`

Tez: 3 Runtime API in Apache Tez

    博客分类:
  • Tez
 
阅读更多

Apache Tez models data processing as a dataflow graph, with the vertices in the graph representing processing of data and edges representing movement of data between the processing. The user logic, that analyses and modifies the data, sits in the vertices. Edges determine the consumer of the data, how the data is transferred and the dependency between the producer and consumer vertices.

For users of MapReduce (MR), the most primitive functionality that Tez can provide is an ability to run a chain of Reduce stages as compared to a single Reduce stage in the current MR implementation. Via the Task API, Tez can do this and much more by facilitating execution of any form of processing logic that does not need to be retrofitted into a Map or Reduce task and also by supporting multiple options of data transfer between different vertices that are not restricted to the MapReduce shuffle transport mechanism.

The Building Blocks of Tez

The Task API provides the building blocks for a user to plug-in their logic to analyze and modify data into the vertex and augment this processing logic with the necessary plugins to transfer and route data between vertices.

Tez models the user logic running in each vertex as a composition of a set of Inputs, a Processor and a set of Outputs.

  • Input: An input represents a pipe through which a processor can accept input data from a data source such as HDFS or the output generated by another vertex.
  • Processor: The entity responsible for consuming one or more Inputs and producing one or more Outputs.
  • Output: An output represents a pipe through which a processor can generate output data for another vertex to consume or to a data sink such as HDFS.

Given that an edge in a DAG is a logical entity that represents a number of physical connections between the tasks of 2 connected vertices, to improve ease of programmability for a developer implementing a new Processor, there are 2 kinds of Inputs and Outputs to either expose or hide the level of complexity:

  • Logical: A corresponding pair of a LogicalInput and a LogicalOutput represent the  logical edge between 2 vertices.
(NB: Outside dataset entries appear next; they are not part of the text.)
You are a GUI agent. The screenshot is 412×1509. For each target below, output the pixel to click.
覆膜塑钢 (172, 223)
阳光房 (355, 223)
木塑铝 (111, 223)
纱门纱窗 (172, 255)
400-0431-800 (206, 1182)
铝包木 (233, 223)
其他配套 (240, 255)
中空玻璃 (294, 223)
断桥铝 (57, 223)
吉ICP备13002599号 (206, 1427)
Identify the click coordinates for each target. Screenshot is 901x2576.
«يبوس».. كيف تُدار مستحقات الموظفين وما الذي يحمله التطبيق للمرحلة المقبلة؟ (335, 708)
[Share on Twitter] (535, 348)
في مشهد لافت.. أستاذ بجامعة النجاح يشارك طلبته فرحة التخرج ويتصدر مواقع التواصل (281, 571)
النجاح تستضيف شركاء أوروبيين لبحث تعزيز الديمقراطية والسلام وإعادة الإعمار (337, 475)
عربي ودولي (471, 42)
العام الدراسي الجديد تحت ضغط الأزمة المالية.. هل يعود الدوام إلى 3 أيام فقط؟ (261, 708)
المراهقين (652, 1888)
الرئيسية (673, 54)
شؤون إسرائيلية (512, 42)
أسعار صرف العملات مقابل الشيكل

The implementation of Logical objects hides all the underlying physical connections and exposes a single view to the data.
  • Physical: The pair of Physical Input and Output represents the connection between a task of the Source vertex and a task of a Destination vertex.

An example of the Reduce stage within an MR job would be a Reduce Processor that receives data from the maps via ShuffleInput and generates output to HDFS. Likewise, an intermediate Reduce stage in an MRR chain would be quite similar to the final Reduce stage except for the difference in the Output type.

 

 

 

Tez Runtime API



  To implement a new Input, Processor or Output, a user to implement the appropriate interfaces mentioned above. All objects are given a Context object in their initialize functions. This context is the hook for these objects to communicate to the Tez framework. The Inputs and Outputs are expected to provide implementations for their respective Readers and Writers which are then used by the Processor to read/write data. In a task, after the Tez framework has initialized all the necessary Inputs, Outputs and the Processor, the  Tez framework invokes the Processor’s run function and passes the appropriate handles to all the Inputs and Outputs for that particular task.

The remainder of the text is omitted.